L'aile de la bibliothèque de Moyenmoutier a été construite en 1760, sous l'abbatiat de Dom Barrois, par l'architecte Ambroise Pierson, de Senones. L'adaptation des boiseries à l'ossature du bâtiment est si rigoureuse que l'on serait d'abord tenté de les dater, elles aussi, de la seconde moitié du XVIIIe siècle. Mais leur décoration de coquilles (planche 2 a) et la facture très large des torsades de feuillages rappelle plutôt le style du début du XVIIIe siècle, qui correspond à la période la plus brillante de la vie de la bibliothèque, lorsque Dom Belhomme consacrait toutes ses ressources à des achats de livres pour les moines érudits, les « académiciens » qui s'installèrent à Moyenmoutier selon le vœu du chapitre général de la Congrégation de Saint-Vanne tenu à Saint-Michel en avril 1716 5. Au siècle précédent, la Mazarine n'avait-elle pas donné l'exemple d'une bibliothèque construite aux dimensions des boiseries à réemployer et les chanoines de Clermont-Ferrand ne prirent-ils pas la même décision à la mort de Massillon?

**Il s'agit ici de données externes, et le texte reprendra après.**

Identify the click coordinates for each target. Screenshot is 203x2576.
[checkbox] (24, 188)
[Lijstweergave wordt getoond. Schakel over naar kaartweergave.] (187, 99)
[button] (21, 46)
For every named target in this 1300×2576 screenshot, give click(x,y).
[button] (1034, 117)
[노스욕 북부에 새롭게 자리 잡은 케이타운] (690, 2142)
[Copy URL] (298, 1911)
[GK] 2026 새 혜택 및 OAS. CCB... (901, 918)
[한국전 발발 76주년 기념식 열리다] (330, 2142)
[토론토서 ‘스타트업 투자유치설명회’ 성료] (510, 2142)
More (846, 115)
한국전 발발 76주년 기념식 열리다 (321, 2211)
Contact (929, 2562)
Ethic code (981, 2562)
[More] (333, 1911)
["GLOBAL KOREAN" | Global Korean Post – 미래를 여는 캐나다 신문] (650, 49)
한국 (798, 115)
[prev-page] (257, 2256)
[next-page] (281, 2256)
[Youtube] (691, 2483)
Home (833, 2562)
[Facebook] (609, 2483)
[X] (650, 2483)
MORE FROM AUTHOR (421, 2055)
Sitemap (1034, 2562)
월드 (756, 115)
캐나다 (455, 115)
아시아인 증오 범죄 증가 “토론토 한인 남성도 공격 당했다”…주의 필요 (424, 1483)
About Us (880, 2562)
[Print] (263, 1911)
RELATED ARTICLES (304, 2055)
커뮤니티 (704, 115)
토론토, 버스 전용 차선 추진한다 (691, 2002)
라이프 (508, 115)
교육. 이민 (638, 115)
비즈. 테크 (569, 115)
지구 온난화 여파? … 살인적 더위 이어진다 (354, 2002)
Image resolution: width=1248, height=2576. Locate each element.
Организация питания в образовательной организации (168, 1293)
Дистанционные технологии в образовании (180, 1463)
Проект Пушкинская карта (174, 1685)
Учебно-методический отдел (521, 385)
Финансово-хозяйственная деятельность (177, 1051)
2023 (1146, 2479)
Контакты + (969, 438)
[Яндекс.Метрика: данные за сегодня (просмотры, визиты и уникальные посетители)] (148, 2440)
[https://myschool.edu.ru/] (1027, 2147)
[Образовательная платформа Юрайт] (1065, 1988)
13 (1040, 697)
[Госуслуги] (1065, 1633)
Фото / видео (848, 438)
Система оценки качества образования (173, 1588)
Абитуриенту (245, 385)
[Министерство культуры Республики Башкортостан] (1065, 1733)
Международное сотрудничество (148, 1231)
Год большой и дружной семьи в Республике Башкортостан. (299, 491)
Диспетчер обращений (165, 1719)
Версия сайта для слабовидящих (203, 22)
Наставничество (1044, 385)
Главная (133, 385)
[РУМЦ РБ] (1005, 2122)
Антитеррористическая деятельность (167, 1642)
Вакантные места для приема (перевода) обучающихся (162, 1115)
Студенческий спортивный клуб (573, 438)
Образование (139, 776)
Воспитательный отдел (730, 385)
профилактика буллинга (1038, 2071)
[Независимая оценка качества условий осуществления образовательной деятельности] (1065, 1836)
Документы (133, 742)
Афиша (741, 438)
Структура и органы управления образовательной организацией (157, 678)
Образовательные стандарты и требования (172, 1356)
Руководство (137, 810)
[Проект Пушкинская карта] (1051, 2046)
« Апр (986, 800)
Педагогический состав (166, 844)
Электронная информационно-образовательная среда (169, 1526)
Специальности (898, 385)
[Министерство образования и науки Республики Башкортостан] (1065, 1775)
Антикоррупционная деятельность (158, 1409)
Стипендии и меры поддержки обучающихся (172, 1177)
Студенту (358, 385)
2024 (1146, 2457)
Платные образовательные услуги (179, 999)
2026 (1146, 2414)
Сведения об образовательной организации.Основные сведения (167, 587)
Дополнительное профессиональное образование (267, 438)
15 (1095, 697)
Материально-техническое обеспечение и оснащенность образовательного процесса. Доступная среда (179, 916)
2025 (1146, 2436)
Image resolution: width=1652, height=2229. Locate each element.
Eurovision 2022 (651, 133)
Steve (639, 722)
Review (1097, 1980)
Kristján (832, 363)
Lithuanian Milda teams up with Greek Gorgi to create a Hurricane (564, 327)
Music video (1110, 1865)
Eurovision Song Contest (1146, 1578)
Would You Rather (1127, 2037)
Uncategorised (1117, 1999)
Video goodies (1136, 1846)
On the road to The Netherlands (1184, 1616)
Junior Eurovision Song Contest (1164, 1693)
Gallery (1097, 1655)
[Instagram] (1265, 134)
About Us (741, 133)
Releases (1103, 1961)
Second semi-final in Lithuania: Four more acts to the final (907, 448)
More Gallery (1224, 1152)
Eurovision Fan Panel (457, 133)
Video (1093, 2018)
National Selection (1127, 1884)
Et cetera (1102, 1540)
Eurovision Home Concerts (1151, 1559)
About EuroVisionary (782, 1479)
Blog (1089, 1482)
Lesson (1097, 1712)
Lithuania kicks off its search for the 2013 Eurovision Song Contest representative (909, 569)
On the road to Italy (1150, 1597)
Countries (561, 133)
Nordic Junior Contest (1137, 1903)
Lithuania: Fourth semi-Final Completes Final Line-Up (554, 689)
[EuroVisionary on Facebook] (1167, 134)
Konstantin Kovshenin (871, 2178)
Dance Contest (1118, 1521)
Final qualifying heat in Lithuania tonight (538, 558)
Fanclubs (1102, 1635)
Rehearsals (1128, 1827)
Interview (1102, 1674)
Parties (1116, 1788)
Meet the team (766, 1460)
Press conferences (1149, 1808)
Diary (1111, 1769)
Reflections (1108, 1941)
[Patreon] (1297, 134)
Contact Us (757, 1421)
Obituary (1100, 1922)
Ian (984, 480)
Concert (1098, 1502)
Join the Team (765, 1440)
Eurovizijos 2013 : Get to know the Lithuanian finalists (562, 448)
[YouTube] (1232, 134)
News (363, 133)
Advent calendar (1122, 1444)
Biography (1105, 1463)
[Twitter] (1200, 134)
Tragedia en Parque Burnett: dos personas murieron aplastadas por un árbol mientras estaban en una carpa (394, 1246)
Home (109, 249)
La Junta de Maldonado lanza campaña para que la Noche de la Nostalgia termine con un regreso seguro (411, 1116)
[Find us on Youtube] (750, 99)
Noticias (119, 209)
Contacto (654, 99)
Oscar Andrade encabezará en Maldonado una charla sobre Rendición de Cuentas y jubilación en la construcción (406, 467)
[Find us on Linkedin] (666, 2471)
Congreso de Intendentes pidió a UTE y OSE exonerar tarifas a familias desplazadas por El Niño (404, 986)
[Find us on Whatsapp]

Il ne s'agit donc pas de rayonnages en épi, comme on pourrait le croire en jetant un coup d'œil superficiel sur la bibliothèque d'Épinal (planche I), mais d'une série de « cabinets », selon le mot du document de la période révolutionnaire (20 mai 1792) qui met à la disposition de la nation leurs « rayons et boiseries » 6.
L'existence de murs de renfend, contre lesquels s'appuyaient les rayonnages à livres, à Moyenmoutier, va nous aider à comprendre et à interpréter un document inédit fort curieux qui fait revivre l'ancienne bibliothèque du chapitre de Cambrai, aujourd'hui totalement disparue.
Ce lavis, attribué à L. F. de La Rue 7 est un « géométral », du plus haut intérêt documentaire, en dehors de sa valeur artistique, car il analyse les formes architecturales, tout en détaillant le décor. Il est daté de 1766. La salle a été édifiée une quinzaine d'années plus tôt, sous l'épiscopat d'un bâtard du Régent, Charles de Saint-Albin, successeur de Fénelon et du Cardinal Dubois. Comme nous l'apprennent les Remarques historiques et chronologiques sur l'état ancien de la ville de Cambrai 8, la bibliothèque s'élevait « au-dessus de la grande et superbe salle capitulaire » 9, au sud de la nef de la cathédrale, dont elle était séparée par une petite cour. On y accédait par une longue galerie, perpendiculaire à la porte percée au milieu de la nef.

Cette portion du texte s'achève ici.